Obesity is a worldwide problem with increasing prevalence. In 2014, more than half a billion adults were obese, and 39% were overweight. In the Americas, ∼30% of women and 25% of men were obese, and in the Eastern Mediterranean ∼25% of women and 15% of men were obese (1).
Changes in the food system continuously promote obesity. There is now a greater availability of ready-to-eat or -heat foods known as ultraprocessed foods, which are products that have little, if any, whole foods and are manufactured with substances extracted from foods or synthesized in laboratories (dyes, flavorings, and other additives) (2).

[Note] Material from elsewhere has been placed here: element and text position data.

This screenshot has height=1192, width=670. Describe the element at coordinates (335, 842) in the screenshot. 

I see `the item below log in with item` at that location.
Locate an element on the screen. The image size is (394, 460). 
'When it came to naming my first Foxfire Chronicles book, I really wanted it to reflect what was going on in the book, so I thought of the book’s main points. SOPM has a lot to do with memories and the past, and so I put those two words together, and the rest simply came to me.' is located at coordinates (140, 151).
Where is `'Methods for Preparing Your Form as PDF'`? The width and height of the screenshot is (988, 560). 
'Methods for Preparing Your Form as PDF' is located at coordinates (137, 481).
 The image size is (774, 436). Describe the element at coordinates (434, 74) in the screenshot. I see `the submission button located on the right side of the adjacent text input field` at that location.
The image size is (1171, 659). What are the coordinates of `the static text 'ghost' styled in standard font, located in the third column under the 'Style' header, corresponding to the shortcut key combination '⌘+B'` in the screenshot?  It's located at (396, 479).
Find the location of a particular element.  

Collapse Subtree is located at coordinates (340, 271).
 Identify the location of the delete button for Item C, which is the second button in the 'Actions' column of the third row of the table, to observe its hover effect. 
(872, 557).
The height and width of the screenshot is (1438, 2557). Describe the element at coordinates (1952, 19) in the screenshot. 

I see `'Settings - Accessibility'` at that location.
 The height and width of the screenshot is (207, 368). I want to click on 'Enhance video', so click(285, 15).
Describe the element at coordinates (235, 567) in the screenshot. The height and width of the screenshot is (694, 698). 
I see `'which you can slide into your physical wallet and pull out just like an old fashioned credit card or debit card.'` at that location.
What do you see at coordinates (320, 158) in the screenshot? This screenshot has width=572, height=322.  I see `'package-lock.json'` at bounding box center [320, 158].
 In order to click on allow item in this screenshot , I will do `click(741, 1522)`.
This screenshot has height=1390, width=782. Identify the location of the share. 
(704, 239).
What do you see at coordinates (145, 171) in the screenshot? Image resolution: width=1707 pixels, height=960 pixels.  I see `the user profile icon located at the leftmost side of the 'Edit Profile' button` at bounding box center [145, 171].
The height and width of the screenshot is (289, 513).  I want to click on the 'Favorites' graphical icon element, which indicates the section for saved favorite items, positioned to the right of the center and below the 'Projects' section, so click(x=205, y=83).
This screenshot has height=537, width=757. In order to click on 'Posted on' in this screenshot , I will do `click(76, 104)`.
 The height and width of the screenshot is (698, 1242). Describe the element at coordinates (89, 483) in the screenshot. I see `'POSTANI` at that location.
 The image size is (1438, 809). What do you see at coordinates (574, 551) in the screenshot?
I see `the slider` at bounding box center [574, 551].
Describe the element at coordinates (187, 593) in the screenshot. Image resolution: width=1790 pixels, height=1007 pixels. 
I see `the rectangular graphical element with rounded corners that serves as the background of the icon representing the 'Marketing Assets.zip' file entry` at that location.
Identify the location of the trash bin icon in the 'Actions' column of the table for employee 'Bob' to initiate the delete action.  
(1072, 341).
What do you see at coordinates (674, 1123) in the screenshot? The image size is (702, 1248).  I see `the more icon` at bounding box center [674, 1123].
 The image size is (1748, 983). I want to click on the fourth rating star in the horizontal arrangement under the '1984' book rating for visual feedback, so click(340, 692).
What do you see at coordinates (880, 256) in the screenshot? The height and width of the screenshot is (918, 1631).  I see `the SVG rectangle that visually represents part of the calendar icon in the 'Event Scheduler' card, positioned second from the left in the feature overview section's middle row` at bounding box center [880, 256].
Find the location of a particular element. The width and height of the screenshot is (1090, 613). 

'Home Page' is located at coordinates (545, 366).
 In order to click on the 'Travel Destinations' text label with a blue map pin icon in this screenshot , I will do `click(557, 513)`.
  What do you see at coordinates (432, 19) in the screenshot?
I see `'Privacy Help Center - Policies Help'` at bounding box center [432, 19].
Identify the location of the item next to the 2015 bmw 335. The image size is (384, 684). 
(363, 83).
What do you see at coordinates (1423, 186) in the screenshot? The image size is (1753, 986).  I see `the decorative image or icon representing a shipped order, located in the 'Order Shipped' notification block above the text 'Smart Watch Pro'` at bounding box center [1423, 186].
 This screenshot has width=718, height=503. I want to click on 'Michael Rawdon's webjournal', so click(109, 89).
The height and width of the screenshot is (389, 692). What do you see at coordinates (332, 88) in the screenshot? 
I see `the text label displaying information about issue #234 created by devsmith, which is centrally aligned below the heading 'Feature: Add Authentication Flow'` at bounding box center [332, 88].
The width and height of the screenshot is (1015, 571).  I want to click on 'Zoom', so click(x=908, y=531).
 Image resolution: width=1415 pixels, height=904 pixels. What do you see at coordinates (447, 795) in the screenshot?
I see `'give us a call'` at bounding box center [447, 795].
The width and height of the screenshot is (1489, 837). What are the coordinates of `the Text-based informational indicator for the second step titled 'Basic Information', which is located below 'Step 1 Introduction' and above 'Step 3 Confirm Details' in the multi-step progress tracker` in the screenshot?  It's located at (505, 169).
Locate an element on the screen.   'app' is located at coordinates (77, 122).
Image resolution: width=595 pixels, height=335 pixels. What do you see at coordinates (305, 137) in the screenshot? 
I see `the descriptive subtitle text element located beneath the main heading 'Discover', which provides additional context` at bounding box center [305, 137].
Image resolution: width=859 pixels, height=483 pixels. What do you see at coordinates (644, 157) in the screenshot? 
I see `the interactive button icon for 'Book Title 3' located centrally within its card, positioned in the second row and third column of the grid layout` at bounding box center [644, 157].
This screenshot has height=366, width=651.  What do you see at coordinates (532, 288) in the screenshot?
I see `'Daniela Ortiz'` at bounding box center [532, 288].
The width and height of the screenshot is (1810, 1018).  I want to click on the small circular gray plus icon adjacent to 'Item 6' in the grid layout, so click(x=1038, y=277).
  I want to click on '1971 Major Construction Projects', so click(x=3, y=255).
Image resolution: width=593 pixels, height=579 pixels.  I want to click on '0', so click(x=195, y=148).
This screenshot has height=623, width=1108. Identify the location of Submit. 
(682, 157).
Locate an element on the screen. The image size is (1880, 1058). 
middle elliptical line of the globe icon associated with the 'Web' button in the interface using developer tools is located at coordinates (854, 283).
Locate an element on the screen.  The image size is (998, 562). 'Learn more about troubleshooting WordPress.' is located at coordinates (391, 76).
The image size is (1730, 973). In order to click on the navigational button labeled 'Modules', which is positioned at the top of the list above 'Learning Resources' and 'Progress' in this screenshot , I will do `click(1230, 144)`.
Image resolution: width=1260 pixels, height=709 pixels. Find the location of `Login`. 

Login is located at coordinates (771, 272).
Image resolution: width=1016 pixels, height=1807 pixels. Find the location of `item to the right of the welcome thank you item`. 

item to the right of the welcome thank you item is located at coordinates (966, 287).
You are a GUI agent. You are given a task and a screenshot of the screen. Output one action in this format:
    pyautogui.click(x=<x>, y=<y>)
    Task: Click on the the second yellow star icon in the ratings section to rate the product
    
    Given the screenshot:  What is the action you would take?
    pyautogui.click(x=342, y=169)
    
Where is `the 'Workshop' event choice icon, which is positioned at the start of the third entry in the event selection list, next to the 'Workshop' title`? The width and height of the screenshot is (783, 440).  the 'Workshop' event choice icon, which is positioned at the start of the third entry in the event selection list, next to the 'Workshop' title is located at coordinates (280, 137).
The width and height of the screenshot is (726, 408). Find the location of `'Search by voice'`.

They have high amounts of fat, sugar, and salt and a high energy density and low fiber content; they are extremely palatable foods that are aggressively advertised (3) and contain a large diversity of chemical additives. Examples of ultraprocessed foods include breakfast cereals, reconstituted meat products, soft drinks, and ready-to-eat foodstuffs (2).
Several prospective studies have been carried out to assess the relation between dietary components and obesity. An analysis of 3 American cohorts, the Nurses’ Health Study, Nurses’ Health Study II, and Health Professionals Follow-Up Study, showed that the consumption of foodstuffs such as sweets, desserts, processed meats, fries, and sugar-sweetened beverages were strongly associated with weight gain in US adults (4). However, the relation between the consumption of foods aggregated according to their degree of processing (i.e., ultraprocessed foods) and excess weight has only recently been analyzed.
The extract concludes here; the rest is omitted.